Oil jumped by a dollar to above $76 a barrel on Friday in a technical rebound from the steepest three-day decline since mid-May, and as the euro surged after strong second quarter German economic growth.

The euro extended its gains against the dollar and the yen on Friday after data showed German gross domestic product grew 2.2 percent in the second quarter, the biggest gain in 23 years and ahead of forecasts.

Asia stocks also extended gains as the German data eased fears about the strength of global growth.

U.S. crude for September delivery rose as much as $1 on Thursday after a 7 percent tumble in the past three days that took prices to their lowest since July 19.
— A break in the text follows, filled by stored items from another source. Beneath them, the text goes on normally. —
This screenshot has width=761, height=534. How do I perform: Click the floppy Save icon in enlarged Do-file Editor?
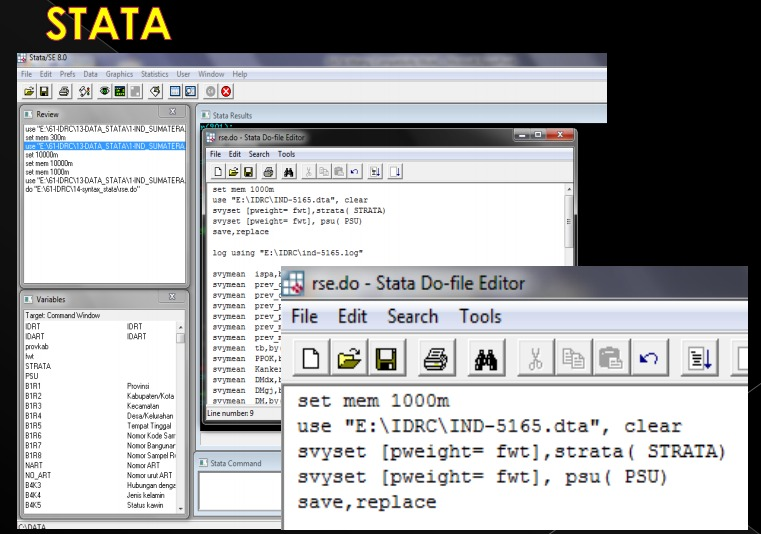(386, 359)
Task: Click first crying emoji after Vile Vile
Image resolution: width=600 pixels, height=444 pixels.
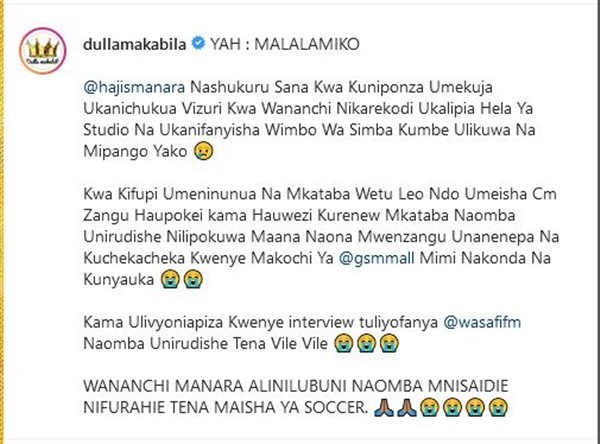Action: 343,343
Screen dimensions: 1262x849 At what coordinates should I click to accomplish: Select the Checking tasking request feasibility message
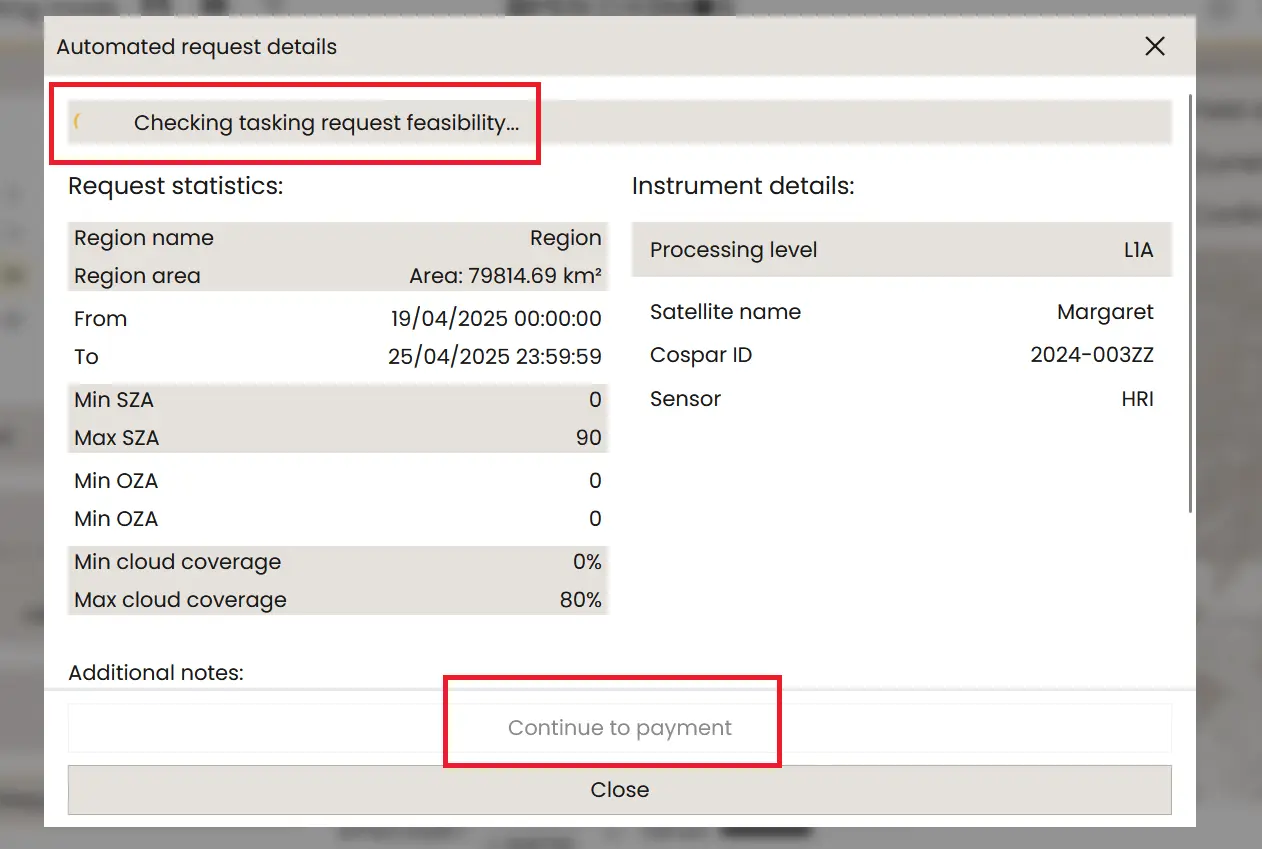tap(326, 123)
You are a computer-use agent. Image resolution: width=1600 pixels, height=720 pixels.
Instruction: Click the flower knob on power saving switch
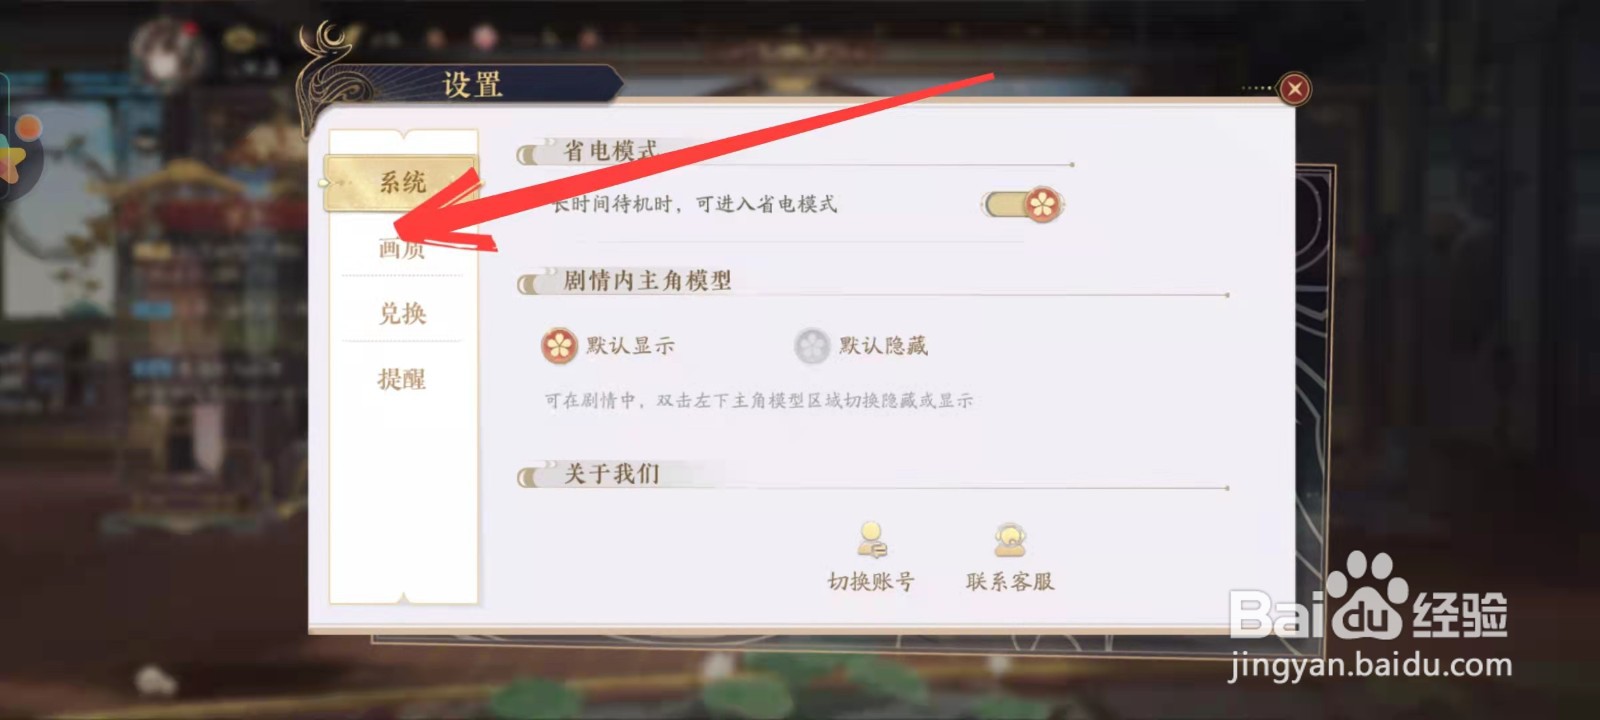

By 3:24 a.m. EDT, the contract was up 67 cents at $76.41 a barrel while London Brent crude rose 66 cents to $76.18 a barrel.

The euro zone economies are progressing better than what everybody feared, Serene Lim, a Singapore-based oil analyst at ANZ Global said, referring to mounting fears of a slowdown in economic growth which spooked the markets this week.

The past week has been a bad one so we could see some sort of brief rebound (in oil prices) and long investors coming in to buy into dips, she said.

Despite the gains on Friday, front-month crude is still heading for a more than 5 percent fall this week, its biggest in six weeks.

A further rise to $77.20 for U.S. crude is possible, with both the wave pattern and RSI indicator suggesting a possible completion of the sharp decline, according to Reuters analyst Wang Tao.


The strong euro pushed down the dollar index .DXY, off 0.5 percent on Friday at 82.221 after rising 0.40 percent on Thursday.

A weaker dollar makes oil more affordable for holders of other currencies.

However, the market is likely to stay cautious ahead of a slew of U.S. indicators such as consumer price data and July retail sales, as well a first reading on eurozone GDP at 5 a.m. EDT.

Tokyo-based Mizuho Securities trader Ryuichi Sato said the oil price rebound is likely to be temporary given that the economic outlook remained weak and the peak gasoline demand season in the U.S. is about to end.

The market remains cautious about the downside, he said.